* WHAT THE EXERCISE ASKS
Make an exact copy of the entries below.

-*-

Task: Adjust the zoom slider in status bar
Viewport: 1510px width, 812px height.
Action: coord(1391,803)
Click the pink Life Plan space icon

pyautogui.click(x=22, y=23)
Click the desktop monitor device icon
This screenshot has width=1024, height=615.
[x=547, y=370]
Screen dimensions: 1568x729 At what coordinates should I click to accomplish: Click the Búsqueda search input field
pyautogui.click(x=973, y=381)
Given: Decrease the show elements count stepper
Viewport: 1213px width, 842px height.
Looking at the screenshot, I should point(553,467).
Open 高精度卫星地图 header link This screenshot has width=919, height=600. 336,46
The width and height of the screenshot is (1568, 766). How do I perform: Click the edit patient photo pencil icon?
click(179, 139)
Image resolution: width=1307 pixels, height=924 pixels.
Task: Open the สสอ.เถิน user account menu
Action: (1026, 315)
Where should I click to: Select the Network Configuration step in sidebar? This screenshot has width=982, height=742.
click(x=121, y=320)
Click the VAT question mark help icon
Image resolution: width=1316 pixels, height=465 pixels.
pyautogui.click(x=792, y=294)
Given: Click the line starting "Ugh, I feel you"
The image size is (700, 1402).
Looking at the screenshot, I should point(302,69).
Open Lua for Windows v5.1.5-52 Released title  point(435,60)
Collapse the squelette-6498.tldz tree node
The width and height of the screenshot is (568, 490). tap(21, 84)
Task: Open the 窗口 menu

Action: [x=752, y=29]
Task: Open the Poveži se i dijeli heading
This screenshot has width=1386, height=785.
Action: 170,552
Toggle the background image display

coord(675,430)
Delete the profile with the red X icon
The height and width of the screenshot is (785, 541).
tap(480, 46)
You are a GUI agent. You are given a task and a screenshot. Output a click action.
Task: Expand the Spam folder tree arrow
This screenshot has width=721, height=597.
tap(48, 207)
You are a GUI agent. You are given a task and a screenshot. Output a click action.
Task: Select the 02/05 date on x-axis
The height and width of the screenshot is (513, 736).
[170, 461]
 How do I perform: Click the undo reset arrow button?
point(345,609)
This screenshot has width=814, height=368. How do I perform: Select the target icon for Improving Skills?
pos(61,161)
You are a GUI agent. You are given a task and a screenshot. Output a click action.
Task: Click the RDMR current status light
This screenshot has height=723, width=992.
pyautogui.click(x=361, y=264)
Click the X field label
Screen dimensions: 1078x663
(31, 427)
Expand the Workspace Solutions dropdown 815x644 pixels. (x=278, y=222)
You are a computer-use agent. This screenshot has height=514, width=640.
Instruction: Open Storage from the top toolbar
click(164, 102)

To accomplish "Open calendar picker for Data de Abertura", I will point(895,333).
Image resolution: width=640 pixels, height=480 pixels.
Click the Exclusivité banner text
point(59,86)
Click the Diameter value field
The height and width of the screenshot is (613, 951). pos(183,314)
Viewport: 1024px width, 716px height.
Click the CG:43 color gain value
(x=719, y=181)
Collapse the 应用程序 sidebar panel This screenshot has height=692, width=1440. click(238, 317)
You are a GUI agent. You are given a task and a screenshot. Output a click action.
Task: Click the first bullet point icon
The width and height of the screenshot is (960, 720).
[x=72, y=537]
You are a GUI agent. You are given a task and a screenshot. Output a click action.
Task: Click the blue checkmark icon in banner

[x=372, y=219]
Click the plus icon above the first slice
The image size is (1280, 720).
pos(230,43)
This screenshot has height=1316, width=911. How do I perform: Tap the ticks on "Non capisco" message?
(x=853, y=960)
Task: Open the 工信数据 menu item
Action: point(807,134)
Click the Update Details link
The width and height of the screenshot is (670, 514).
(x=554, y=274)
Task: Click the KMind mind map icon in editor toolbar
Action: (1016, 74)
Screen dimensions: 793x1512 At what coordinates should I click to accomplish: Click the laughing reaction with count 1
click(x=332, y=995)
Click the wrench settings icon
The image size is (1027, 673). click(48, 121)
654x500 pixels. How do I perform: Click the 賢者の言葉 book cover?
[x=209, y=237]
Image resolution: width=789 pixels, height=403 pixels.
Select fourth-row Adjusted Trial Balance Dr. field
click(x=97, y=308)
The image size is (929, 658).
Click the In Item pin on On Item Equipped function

-*-

* EXERCISE OUTPUT
Task: Adjust the zoom slider in status bar
Viewport: 1510px width, 812px height.
Action: coord(1391,803)
Click the pink Life Plan space icon

pyautogui.click(x=22, y=23)
Click the desktop monitor device icon
This screenshot has width=1024, height=615.
[x=547, y=370]
Screen dimensions: 1568x729 At what coordinates should I click to accomplish: Click the Búsqueda search input field
pyautogui.click(x=973, y=381)
Given: Decrease the show elements count stepper
Viewport: 1213px width, 842px height.
Looking at the screenshot, I should point(553,467).
Open 高精度卫星地图 header link This screenshot has width=919, height=600. 336,46
The width and height of the screenshot is (1568, 766). How do I perform: Click the edit patient photo pencil icon?
click(179, 139)
Image resolution: width=1307 pixels, height=924 pixels.
Task: Open the สสอ.เถิน user account menu
Action: (1026, 315)
Where should I click to: Select the Network Configuration step in sidebar? This screenshot has width=982, height=742.
click(x=121, y=320)
Click the VAT question mark help icon
Image resolution: width=1316 pixels, height=465 pixels.
pyautogui.click(x=792, y=294)
Given: Click the line starting "Ugh, I feel you"
The image size is (700, 1402).
Looking at the screenshot, I should point(302,69).
Open Lua for Windows v5.1.5-52 Released title  point(435,60)
Collapse the squelette-6498.tldz tree node
The width and height of the screenshot is (568, 490). tap(21, 84)
Task: Open the 窗口 menu

Action: [x=752, y=29]
Task: Open the Poveži se i dijeli heading
This screenshot has width=1386, height=785.
Action: 170,552
Toggle the background image display

coord(675,430)
Delete the profile with the red X icon
The height and width of the screenshot is (785, 541).
tap(480, 46)
You are a GUI agent. You are given a task and a screenshot. Output a click action.
Task: Expand the Spam folder tree arrow
This screenshot has width=721, height=597.
tap(48, 207)
You are a GUI agent. You are given a task and a screenshot. Output a click action.
Task: Select the 02/05 date on x-axis
The height and width of the screenshot is (513, 736).
[170, 461]
 How do I perform: Click the undo reset arrow button?
point(345,609)
This screenshot has width=814, height=368. How do I perform: Select the target icon for Improving Skills?
pos(61,161)
You are a GUI agent. You are given a task and a screenshot. Output a click action.
Task: Click the RDMR current status light
This screenshot has height=723, width=992.
pyautogui.click(x=361, y=264)
Click the X field label
Screen dimensions: 1078x663
(31, 427)
Expand the Workspace Solutions dropdown 815x644 pixels. (x=278, y=222)
You are a computer-use agent. This screenshot has height=514, width=640.
Instruction: Open Storage from the top toolbar
click(164, 102)

To accomplish "Open calendar picker for Data de Abertura", I will point(895,333).
Image resolution: width=640 pixels, height=480 pixels.
Click the Exclusivité banner text
point(59,86)
Click the Diameter value field
The height and width of the screenshot is (613, 951). pos(183,314)
Viewport: 1024px width, 716px height.
Click the CG:43 color gain value
(x=719, y=181)
Collapse the 应用程序 sidebar panel This screenshot has height=692, width=1440. click(238, 317)
You are a GUI agent. You are given a task and a screenshot. Output a click action.
Task: Click the first bullet point icon
The width and height of the screenshot is (960, 720).
[x=72, y=537]
You are a GUI agent. You are given a task and a screenshot. Output a click action.
Task: Click the blue checkmark icon in banner

[x=372, y=219]
Click the plus icon above the first slice
The image size is (1280, 720).
pos(230,43)
This screenshot has height=1316, width=911. How do I perform: Tap the ticks on "Non capisco" message?
(x=853, y=960)
Task: Open the 工信数据 menu item
Action: point(807,134)
Click the Update Details link
The width and height of the screenshot is (670, 514).
(x=554, y=274)
Task: Click the KMind mind map icon in editor toolbar
Action: (1016, 74)
Screen dimensions: 793x1512 At what coordinates should I click to accomplish: Click the laughing reaction with count 1
click(x=332, y=995)
Click the wrench settings icon
The image size is (1027, 673). click(48, 121)
654x500 pixels. How do I perform: Click the 賢者の言葉 book cover?
[x=209, y=237]
Image resolution: width=789 pixels, height=403 pixels.
Select fourth-row Adjusted Trial Balance Dr. field
click(x=97, y=308)
The image size is (929, 658).
Click the In Item pin on On Item Equipped function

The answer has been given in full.